Mi amigo Luis Ángel Castro cantaba “Yo nací en medio del Valle Central, mitad hogar y mitad prisión”. Esto fue hace más de 30 años, y nunca ha sido más cierto que ahora.
La mayoría de los costarricenses vivimos dentro de un enorme agujero al que mal llamamos Valle Central, rodeado de montañas por tres de sus flancos y por el profundo cañón del río Tárcoles, por el otro.
Bosques, selvas, relieves escarpados, montes y volcanes nos aíslan de las costas, y es tal nuestro endémico “enmontañamiento”, escribió Constantino Láscaris, que nos sentimos en un tibio hogar mientras no salgamos de este confín ni de la “montadura del diamante de su San José”.
Aun así, la verdad es que sí envidiamos los goces de Europa, y por dicha tenemos cerca nuestro más “moderno” aeropuerto, no en Orotina, al final de la pesadilla 27, sino casi en la sala de este hogar. Pero la mayoría de los suministros, mercaderías y abastos, lo que importamos y exportamos, nos entran y nos salen por los puertos de Caldera y Limón. Solo es posible viajar a ellos por carretera, y solamente tenemos unas pocas, mal diseñadas, peor construidas y mucho peor mantenidas.
El hogar se vuelve prisión cuando de rodar se trata.
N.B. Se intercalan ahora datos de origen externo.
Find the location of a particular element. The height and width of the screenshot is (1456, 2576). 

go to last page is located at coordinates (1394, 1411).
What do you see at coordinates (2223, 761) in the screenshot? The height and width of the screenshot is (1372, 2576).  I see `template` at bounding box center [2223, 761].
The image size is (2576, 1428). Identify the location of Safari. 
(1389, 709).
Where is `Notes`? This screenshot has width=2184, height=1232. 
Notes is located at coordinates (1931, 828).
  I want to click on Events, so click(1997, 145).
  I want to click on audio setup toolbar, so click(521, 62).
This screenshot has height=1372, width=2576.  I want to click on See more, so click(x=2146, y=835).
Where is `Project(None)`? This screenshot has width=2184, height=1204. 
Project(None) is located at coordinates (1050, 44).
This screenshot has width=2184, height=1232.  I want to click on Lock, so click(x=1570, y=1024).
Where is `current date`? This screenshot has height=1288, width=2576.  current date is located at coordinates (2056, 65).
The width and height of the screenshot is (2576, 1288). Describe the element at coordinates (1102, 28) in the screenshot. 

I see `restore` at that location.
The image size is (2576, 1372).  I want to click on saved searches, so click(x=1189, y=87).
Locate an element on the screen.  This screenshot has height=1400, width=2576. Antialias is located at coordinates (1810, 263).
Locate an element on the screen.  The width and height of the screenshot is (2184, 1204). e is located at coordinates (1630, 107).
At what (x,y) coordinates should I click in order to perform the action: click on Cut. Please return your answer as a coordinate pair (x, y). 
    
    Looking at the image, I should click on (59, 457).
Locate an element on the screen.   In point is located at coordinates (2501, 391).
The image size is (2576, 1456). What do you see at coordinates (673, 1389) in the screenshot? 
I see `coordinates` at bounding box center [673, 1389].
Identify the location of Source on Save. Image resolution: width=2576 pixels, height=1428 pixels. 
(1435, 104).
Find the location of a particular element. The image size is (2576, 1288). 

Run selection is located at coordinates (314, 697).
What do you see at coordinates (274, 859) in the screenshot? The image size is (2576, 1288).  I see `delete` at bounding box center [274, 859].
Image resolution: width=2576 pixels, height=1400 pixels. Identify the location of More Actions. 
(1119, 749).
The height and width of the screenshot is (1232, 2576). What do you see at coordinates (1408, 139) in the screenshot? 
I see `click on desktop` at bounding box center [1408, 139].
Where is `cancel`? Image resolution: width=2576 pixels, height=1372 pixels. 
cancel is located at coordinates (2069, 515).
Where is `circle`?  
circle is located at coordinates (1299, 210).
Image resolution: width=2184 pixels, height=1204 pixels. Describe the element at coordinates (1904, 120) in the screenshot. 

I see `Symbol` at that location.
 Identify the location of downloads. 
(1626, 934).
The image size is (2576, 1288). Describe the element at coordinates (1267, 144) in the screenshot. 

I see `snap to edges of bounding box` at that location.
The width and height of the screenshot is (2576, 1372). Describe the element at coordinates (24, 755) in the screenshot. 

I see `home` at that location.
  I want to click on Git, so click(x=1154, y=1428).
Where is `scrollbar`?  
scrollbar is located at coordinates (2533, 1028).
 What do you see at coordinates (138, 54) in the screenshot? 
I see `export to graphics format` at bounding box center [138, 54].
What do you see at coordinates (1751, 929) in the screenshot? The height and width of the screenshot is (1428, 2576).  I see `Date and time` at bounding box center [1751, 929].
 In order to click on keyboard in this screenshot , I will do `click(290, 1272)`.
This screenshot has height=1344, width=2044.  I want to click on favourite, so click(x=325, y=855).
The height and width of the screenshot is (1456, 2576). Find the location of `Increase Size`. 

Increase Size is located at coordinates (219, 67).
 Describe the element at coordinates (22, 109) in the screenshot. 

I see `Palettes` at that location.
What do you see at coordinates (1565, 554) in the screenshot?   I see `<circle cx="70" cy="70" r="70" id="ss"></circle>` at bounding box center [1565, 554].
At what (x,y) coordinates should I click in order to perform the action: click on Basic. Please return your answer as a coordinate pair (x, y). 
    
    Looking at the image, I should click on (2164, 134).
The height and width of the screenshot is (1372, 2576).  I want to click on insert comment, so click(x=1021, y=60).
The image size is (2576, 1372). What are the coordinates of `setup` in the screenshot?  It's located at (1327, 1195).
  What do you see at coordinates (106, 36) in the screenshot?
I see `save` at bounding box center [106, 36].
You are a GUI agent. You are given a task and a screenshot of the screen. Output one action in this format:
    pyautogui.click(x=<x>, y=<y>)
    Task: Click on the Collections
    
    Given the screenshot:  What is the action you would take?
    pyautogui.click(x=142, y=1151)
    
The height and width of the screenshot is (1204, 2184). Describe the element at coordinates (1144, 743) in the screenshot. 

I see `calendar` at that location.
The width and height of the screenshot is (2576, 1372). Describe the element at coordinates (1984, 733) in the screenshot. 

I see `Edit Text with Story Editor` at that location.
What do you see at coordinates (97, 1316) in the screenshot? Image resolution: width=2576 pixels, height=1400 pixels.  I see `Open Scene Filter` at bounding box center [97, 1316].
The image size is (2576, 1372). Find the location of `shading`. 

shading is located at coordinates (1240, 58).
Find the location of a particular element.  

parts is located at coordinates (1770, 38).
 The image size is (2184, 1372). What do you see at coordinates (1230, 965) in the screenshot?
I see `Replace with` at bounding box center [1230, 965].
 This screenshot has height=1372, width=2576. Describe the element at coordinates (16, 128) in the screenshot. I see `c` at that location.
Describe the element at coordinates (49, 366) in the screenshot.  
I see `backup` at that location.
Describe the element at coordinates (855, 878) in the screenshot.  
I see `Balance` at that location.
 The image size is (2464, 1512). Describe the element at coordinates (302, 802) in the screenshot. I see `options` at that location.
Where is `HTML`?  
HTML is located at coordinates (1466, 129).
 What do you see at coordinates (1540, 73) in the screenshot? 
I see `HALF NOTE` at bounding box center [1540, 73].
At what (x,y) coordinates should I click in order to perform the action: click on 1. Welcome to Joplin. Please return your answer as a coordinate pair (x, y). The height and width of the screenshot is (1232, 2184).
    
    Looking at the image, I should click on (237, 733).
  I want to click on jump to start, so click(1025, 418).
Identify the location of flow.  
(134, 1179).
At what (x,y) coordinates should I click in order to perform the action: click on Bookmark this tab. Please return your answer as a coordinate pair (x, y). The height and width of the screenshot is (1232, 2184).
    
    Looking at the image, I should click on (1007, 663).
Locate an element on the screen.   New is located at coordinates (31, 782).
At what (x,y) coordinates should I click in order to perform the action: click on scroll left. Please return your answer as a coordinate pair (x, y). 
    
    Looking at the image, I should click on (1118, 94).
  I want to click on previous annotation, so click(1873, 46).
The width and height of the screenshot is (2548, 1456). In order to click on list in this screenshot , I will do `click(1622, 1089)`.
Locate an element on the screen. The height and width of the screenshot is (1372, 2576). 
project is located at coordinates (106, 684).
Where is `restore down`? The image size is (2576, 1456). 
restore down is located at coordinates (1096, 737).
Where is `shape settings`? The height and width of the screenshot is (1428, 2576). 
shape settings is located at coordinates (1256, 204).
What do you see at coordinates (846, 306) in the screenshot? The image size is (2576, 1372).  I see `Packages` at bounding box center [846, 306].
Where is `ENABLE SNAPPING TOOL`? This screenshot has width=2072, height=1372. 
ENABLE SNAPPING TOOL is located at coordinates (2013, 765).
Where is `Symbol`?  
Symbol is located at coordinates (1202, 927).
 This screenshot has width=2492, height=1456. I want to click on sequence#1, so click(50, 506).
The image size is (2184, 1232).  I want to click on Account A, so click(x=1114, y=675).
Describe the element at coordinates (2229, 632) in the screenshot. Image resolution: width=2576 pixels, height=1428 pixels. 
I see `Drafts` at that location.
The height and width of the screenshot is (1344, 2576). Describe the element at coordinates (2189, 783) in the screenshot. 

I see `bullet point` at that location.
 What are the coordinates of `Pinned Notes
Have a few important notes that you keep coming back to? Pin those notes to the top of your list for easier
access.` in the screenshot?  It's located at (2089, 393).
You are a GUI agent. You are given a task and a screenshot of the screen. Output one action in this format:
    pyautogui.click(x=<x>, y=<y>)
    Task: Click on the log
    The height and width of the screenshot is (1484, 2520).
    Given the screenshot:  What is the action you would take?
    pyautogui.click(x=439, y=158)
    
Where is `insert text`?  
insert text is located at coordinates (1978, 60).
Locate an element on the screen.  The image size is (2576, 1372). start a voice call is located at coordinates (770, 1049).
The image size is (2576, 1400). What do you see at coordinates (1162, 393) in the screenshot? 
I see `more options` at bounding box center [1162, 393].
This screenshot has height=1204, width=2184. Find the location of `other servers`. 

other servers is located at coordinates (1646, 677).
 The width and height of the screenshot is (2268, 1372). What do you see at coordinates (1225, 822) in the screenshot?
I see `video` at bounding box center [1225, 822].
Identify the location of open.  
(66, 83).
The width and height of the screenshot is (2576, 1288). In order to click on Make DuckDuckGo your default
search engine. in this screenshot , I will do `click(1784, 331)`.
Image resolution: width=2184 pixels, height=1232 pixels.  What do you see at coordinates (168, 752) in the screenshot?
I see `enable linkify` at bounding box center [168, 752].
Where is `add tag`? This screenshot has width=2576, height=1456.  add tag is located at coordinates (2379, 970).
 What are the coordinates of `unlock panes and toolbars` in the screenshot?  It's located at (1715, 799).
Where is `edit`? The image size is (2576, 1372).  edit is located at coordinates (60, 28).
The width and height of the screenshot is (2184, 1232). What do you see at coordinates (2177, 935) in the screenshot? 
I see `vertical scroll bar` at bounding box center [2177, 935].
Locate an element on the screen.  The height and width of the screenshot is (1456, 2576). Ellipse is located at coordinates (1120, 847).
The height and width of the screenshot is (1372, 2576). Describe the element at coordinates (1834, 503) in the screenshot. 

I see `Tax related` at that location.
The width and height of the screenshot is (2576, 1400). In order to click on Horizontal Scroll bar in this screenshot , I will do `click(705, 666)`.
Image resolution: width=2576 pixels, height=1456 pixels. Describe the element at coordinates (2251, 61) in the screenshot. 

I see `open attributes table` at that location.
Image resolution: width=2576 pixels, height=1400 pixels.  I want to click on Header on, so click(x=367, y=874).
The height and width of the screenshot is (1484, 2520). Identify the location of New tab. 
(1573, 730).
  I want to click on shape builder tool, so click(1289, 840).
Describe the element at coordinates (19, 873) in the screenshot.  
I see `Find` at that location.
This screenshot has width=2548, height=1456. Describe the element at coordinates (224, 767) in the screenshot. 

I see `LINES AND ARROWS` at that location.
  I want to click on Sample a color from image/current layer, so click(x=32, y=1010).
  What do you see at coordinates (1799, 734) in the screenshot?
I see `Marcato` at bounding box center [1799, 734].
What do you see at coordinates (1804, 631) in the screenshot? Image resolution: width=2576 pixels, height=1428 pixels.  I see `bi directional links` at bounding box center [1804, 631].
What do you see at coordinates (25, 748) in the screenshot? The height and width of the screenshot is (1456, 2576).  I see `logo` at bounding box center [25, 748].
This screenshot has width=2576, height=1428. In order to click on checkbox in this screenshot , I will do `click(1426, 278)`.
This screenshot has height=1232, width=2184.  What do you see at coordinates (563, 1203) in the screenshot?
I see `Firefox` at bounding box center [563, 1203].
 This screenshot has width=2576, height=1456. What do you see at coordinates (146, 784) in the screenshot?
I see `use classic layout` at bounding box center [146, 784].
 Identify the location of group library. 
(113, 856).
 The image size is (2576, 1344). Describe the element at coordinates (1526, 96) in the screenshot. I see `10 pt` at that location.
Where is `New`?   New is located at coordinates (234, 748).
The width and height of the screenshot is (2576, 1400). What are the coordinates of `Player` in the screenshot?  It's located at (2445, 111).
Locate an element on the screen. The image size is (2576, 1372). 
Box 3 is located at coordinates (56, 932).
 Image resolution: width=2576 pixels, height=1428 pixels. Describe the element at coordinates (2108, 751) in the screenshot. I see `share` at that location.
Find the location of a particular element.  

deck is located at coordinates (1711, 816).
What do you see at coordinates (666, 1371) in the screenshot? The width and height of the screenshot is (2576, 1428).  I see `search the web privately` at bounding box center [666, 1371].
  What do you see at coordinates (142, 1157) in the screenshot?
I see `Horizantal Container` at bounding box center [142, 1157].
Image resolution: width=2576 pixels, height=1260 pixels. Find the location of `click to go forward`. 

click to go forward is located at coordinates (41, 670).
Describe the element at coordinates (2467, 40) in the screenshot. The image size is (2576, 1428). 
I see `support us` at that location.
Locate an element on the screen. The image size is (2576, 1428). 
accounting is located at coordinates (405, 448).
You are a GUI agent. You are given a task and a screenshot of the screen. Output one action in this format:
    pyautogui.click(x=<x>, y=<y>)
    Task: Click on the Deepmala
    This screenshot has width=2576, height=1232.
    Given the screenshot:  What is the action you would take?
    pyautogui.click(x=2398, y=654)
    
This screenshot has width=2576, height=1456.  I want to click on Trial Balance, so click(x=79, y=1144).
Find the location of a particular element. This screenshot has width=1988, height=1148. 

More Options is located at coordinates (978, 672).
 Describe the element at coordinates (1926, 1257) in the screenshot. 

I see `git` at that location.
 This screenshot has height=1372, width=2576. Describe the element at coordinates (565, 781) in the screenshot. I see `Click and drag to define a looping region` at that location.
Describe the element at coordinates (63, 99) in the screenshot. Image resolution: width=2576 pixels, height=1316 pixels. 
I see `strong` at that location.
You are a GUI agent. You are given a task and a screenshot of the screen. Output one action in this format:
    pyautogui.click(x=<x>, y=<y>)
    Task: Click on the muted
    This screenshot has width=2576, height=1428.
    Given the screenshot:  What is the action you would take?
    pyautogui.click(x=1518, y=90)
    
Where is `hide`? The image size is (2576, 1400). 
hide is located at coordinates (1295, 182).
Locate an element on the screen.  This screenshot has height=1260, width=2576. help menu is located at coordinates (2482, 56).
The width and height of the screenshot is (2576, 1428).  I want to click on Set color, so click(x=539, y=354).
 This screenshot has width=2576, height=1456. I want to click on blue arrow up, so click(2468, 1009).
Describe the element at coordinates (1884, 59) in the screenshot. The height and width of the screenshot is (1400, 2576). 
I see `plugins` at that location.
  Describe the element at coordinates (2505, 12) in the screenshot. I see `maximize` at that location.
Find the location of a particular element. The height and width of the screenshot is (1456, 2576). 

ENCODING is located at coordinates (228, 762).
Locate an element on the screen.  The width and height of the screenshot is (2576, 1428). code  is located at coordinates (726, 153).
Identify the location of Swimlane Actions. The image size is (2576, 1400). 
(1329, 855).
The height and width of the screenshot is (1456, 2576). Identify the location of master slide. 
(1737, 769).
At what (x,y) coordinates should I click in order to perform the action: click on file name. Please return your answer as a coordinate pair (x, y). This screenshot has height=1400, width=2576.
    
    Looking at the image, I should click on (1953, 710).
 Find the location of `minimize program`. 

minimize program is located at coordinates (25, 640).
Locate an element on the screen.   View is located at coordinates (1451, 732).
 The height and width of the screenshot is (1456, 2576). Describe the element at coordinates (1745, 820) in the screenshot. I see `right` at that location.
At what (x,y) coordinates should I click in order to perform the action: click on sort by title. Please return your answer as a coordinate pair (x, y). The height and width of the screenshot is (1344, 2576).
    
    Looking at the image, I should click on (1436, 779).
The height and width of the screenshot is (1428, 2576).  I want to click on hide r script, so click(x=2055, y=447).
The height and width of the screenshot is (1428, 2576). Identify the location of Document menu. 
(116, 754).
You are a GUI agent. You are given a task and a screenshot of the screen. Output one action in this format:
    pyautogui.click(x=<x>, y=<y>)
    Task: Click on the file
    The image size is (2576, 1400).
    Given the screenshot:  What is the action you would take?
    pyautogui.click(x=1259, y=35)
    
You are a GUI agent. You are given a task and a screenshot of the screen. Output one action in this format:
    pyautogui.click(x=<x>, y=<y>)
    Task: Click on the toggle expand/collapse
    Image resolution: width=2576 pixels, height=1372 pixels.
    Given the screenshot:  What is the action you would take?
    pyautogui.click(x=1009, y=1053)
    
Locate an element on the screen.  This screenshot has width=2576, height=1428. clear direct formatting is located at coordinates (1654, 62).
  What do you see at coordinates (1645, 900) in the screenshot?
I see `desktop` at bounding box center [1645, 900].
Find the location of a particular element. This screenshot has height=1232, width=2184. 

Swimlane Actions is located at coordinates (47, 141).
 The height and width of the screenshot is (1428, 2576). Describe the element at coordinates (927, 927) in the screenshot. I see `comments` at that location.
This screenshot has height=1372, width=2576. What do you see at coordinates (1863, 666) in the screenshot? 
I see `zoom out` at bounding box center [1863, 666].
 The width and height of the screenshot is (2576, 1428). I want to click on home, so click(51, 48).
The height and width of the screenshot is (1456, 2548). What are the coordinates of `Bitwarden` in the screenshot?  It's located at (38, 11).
La ruta 32 se derrumba cada vez que llega el invierno, se deslizan constantemente las coberturas de roca fracturada y vegetación de sus laderas y se cierra el paso, paso a paso.
La carretera Interamericana norte, entre San José y San Ramón, es una pesadilla de tránsito de la que no se despierta, ni de la que asoma el alba, y entre San Ramón y Esparza, sabemos que como dijo Piero mi hijo, en “Cartas a la columna”, es un trillo intransitable.
La Interamericana sur, que discurre cual serpiente por posiblemente los más bellos parajes de la jaula en la que estamos prisioneros, no carece de problemas, y nunca ha habido quien decida, siendo paradójicamente fácil por su naturaleza rocosa, ampliarla a cuatro carriles hasta San Isidro.
Y lo peor, la peor de todas las cadenas que nos atan a esta prisión, el más infranqueable de los muros del gulag, la más espinosa cerca del presidio, es la ruta 27. Increíblemente, como siervos menguados viajamos por ella y pagamos peajes absurdos por hacer filas durante varias horas a causa de un pequeño hundimiento, no obstante estar pagando a un concesionario que mancha la gloria de la patria con las enormes, desconcertantes y estúpidas presas que se forman después de cada cabina de cobro y por desdeñar el derecho sagrado constitucional a transitar cuando esta ruta pasa de cuatro carriles a dos en cada intersección de pueblo.
Nos quedan algunas discretas pero útiles rutas para escapar de la prisión, como la de Puriscal, que por la Gloria nos deja salir a la costa, o la bucólica carretera hacia Turrialba para salir al Caribe, o la típica y campesina Cinchona. Pero estas no sirven para que nos salga y nos llegue todo lo que comemos ni todo lo que damos de comer a otros pueblos lejanos.
¿Quién es el carcelero que ha convertido en prisión nuestro hogar? ¿Quién nos ha quitado lo de hombres y mujeres con derechos y nos hace vivir en la torpe abyección? La respuesta está clara: nuestro carcelero es cada gobierno de turno, cada ministerio de transportes, cada consejo vial, cada inspector de obras viales, los que no hacen por ser fácil lo que debieran hacer por ser difícil y nosotros mismos, que somos el pueblo que se aguanta los males que duran cien años.
Cuando despertemos, cuando dejemos de aguantar que los impuestos que pagamos nos terminen de encarcelar, cuando dejemos de soportar eternos estudios que nunca acaban, diseños que nunca se plasman, gasto tras gasto que no se convierte en instrumento de libertad, será cuando levantemos el brazo nervudo y pujante para espantar a los ruines esbirros que prefieren el ocio al honor.
El autor es geólogo, consultor privado en hidrogeología y geotecnia desde hace 40 años. Ha publicado artículos en la Revista Geológica de América Central y en la del Instituto Panamericano de Geografía e Historia (IPGH).